The local AI hosting stack is composed of several layers, each responsible for a specific part of the system:

Web UI / API Gateway Layer: Provides a user interface and API endpoints for interacting with the AI models.
Inference Engine Layer: Loads models, runs GPU/CPU computations, and streams tokens.
Hardware Layer: The underlying hardware that executes the computations, such as NVIDIA/AMD GPUs, Apple Silicon, or CPUs.

More info: Software Stack

Agentic Harness

Handles user input, interface to tools and runs the loop of agentic reasoning. Can be implemented in various languages (Python, Node.js, Go, Rust, etc.) and can run on the same machine or a different one.

Examples:

VS Code + Continue — IDE extension with chat, autocomplete, and tool use
OpenCode — terminal-native agentic coding assistant
Claude Code — Anthropic's terminal agent
oh-my-pi (omp) — the harness used in the CPU deployment

How the Harness Shapes the Prompt

The model never sees raw user messages directly. The harness assembles the entire context window before every inference call. The structure sent to the inference engine looks like this:

┌─────────────────────────────────────────────────────────────┐
│  System Prompt                                              │
│  ├── Persona / Role definition                              │
│  ├── Behavioral constraints & tone                          │
│  ├── Output format instructions                             │
│  ├── Injected skills (per-task modules)                     │
│  └── Available context summary (e.g. repo, user profile)   │
├─────────────────────────────────────────────────────────────┤
│  Tool / Function Definitions  (JSON schema)                 │
│  ├── Tool name                                              │
│  ├── Tool description  ← model reads this to decide usage   │
│  └── Parameter schema with per-parameter descriptions       │
├─────────────────────────────────────────────────────────────┤
│  Conversation History  (prior turns, token-budgeted)        │
├─────────────────────────────────────────────────────────────┤
│  Retrieved Context  (RAG chunks, file contents, memories)   │
├─────────────────────────────────────────────────────────────┤
│  User Message                                               │
└─────────────────────────────────────────────────────────────┘

Each section competes for the same fixed context window. The harness decides what to include, how much space to allocate, and how to order it.

Prompt Layers Explained

1. System Prompt

The single highest-leverage input. The model has no memory between calls — everything it "knows about its job" must be restated here on every turn.

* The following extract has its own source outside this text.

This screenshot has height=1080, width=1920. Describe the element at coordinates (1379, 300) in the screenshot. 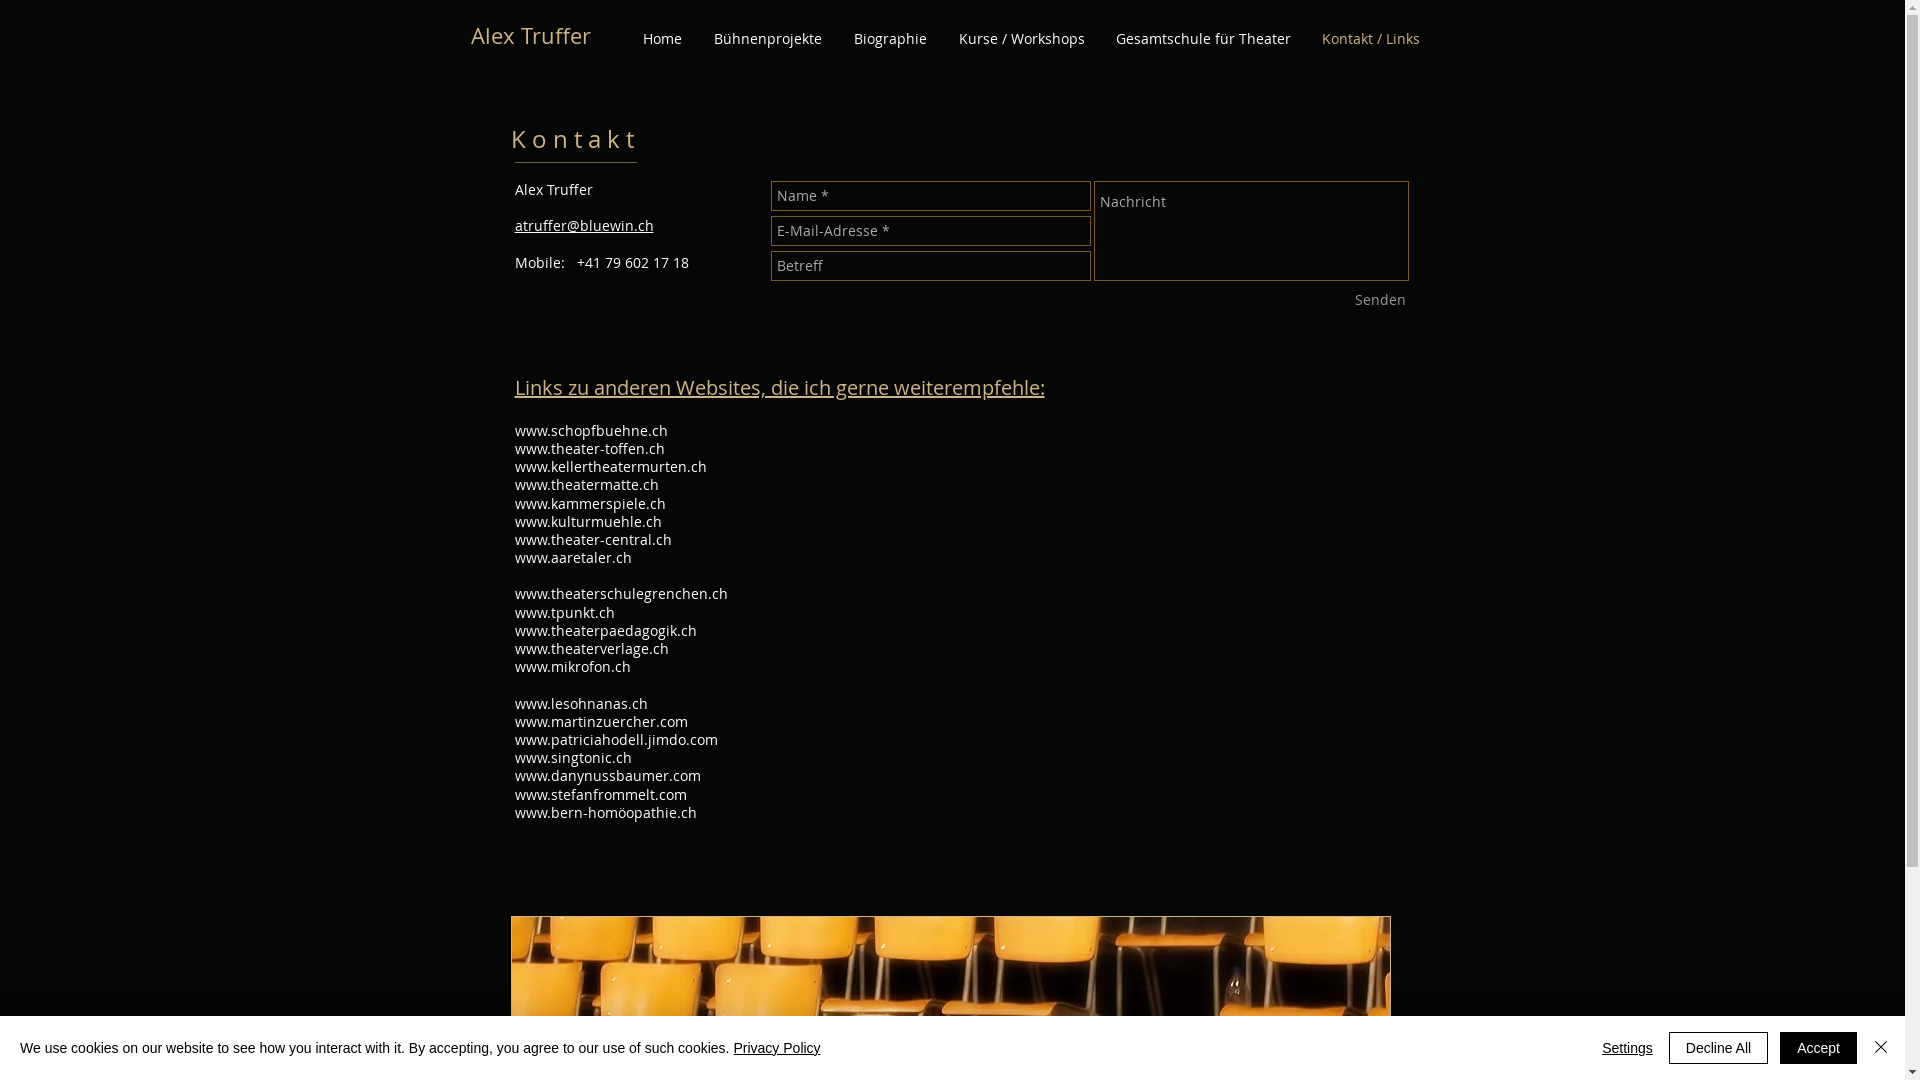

Anatomy of a well-structured system prompt:

## Role
You are a senior backend engineer assistant embedded in a code editor.
Your job is to help the user write, review, and refactor Go and Python code.

## Constraints
- Only suggest changes to the files you are explicitly shown.
- Do not generate code outside the language the user is working in.
- When unsure, ask a clarifying question before writing code.

## Output Format
- Respond in plain prose unless the user asks for code.
- Wrap all code blocks with language-tagged fences.
- Keep answers concise — one paragraph max unless more depth is requested.

## Context
Working repo: {{repo_name}}. Primary language: {{primary_lang}}.
User's skill level: {{skill_level}}.

The harness fills in {{...}} template variables at runtime, making the system prompt dynamic per session or per user.

2. Tool Descriptions

The model decides whether to call a tool and how entirely from reading the tool's name and description. This is not documentation for humans — it is model-readable instruction.

Bad tool description:

{
  "name": "search",
  "description": "Search for things."
}

Good tool description:

{
  "name": "search_codebase",
  "description": "Search the current repository for files, functions, or symbols matching a query. Use this when the user asks about existing code, asks you to find something, or before writing code that might duplicate something that already exists. Do NOT use this for web searches.",
  "parameters": {
    "query": {
      "type": "string",
      "description": "Natural language description of what to find. Include relevant symbol names, file types, or concepts."
    }
  }
}

Rules for tool descriptions:

Describe when to use it, not just what it does.
Describe when NOT to use it if there's a common confusion risk.
Write parameter descriptions as if coaching a junior developer.
Keep names verb-first and specific: search_codebase, create_file, run_tests — not tool1, utility, action.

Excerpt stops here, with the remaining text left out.